Find the line with "Where should I click to: Click the export" and the line with "This screenshot has width=1440, height=833." in the entries below; output exactly those two lines, every line between them, and no others.
========================================
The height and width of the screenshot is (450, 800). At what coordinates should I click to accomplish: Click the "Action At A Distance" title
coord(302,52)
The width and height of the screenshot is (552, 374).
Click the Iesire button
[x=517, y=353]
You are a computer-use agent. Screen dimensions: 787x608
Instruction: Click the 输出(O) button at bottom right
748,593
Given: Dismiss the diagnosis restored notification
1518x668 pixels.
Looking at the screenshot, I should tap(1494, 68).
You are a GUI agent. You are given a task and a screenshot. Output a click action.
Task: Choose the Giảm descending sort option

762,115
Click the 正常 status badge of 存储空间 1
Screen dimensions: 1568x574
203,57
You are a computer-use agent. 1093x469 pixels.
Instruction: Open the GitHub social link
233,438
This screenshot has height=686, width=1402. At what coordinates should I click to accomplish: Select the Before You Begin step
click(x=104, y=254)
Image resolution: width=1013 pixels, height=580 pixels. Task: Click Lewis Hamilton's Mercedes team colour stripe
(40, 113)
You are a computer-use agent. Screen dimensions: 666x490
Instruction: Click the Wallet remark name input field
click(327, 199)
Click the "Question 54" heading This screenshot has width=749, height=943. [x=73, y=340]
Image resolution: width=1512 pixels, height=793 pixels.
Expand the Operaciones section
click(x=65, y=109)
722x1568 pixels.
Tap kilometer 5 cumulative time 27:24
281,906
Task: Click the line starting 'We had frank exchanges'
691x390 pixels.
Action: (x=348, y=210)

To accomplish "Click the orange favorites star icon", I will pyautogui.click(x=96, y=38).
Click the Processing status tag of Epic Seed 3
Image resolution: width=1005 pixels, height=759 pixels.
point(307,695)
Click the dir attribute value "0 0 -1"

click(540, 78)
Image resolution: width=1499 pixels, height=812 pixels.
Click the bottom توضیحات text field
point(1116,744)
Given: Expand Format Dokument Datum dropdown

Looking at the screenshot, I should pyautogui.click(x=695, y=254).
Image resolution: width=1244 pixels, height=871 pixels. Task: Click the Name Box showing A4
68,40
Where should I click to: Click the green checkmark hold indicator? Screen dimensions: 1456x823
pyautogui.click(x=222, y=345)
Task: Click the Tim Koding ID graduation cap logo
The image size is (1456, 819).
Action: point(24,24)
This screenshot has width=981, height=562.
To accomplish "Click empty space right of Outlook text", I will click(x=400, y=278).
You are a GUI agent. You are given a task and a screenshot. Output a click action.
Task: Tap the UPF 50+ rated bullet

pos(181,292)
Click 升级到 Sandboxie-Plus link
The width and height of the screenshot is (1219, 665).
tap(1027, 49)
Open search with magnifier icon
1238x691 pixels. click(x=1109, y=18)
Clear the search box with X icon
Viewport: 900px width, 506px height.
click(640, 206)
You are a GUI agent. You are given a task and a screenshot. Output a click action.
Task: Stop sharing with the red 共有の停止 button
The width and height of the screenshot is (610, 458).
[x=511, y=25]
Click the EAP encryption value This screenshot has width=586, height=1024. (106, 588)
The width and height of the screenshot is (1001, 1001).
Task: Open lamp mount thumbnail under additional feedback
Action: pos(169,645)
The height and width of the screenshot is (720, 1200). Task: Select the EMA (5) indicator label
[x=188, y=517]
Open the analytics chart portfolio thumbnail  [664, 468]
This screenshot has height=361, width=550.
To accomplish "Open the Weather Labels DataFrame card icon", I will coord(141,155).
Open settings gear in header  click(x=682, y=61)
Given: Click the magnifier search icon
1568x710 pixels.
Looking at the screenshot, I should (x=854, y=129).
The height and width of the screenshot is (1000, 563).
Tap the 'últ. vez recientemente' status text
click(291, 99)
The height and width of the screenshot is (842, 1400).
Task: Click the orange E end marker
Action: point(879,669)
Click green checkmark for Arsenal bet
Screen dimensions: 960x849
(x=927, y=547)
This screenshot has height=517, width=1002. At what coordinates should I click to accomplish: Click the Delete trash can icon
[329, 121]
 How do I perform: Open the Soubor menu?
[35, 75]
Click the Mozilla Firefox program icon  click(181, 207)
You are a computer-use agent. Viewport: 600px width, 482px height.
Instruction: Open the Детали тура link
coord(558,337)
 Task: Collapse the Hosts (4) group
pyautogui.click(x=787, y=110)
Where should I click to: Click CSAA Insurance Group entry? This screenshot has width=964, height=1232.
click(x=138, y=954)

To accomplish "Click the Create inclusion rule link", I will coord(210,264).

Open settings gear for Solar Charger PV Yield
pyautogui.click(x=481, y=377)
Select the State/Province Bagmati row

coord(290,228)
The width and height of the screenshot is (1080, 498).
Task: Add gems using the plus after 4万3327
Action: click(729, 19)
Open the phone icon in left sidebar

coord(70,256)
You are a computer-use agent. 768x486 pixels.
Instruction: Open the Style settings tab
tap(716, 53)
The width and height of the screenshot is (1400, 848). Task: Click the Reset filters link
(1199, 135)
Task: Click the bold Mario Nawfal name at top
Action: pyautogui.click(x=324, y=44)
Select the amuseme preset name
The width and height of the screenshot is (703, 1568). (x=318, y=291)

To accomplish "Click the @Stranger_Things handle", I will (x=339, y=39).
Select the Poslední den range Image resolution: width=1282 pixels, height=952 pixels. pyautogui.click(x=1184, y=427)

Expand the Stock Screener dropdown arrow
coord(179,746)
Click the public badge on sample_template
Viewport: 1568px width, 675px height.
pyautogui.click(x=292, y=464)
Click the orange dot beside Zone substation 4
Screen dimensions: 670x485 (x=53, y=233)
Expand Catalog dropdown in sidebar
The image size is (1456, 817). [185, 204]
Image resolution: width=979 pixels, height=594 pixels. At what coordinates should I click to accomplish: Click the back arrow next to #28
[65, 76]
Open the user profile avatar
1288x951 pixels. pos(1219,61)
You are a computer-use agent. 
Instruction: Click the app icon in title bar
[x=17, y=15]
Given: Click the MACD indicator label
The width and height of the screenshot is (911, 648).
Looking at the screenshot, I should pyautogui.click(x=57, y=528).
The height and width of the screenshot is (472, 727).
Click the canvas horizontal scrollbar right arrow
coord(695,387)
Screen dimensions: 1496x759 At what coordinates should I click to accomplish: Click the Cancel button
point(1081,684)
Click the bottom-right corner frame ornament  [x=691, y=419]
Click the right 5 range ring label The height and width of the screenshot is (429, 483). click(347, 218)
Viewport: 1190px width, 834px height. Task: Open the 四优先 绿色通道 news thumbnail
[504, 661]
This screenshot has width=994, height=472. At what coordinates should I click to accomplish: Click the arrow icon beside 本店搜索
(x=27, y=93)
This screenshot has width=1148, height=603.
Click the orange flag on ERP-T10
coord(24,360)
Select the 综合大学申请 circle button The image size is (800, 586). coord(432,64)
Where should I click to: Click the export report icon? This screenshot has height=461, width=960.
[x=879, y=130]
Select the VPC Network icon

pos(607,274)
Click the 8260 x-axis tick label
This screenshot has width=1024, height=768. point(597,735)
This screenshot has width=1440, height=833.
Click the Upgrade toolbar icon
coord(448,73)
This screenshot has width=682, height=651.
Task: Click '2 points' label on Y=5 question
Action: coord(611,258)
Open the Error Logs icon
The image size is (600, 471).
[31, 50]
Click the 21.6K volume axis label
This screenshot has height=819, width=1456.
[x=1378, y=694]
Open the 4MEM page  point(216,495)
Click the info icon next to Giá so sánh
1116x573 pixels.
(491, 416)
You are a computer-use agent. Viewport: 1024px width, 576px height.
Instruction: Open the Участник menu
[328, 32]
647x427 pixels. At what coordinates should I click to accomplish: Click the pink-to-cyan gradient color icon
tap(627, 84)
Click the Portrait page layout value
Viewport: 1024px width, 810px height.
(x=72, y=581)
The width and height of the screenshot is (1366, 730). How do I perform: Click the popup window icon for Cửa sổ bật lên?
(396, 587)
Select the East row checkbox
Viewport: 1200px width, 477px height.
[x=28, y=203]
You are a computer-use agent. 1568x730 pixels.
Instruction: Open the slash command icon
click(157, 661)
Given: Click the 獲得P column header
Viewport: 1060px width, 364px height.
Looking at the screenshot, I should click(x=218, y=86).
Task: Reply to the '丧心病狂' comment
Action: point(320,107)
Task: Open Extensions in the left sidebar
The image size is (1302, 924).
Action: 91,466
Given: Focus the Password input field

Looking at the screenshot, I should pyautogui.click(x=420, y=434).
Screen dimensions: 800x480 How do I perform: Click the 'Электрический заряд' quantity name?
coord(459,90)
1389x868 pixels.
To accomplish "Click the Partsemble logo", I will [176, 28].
========================================
• Task answer:
Where should I click to: Click the export report icon? This screenshot has height=461, width=960.
[x=879, y=130]
Select the VPC Network icon

pos(607,274)
Click the 8260 x-axis tick label
This screenshot has width=1024, height=768. point(597,735)
This screenshot has width=1440, height=833.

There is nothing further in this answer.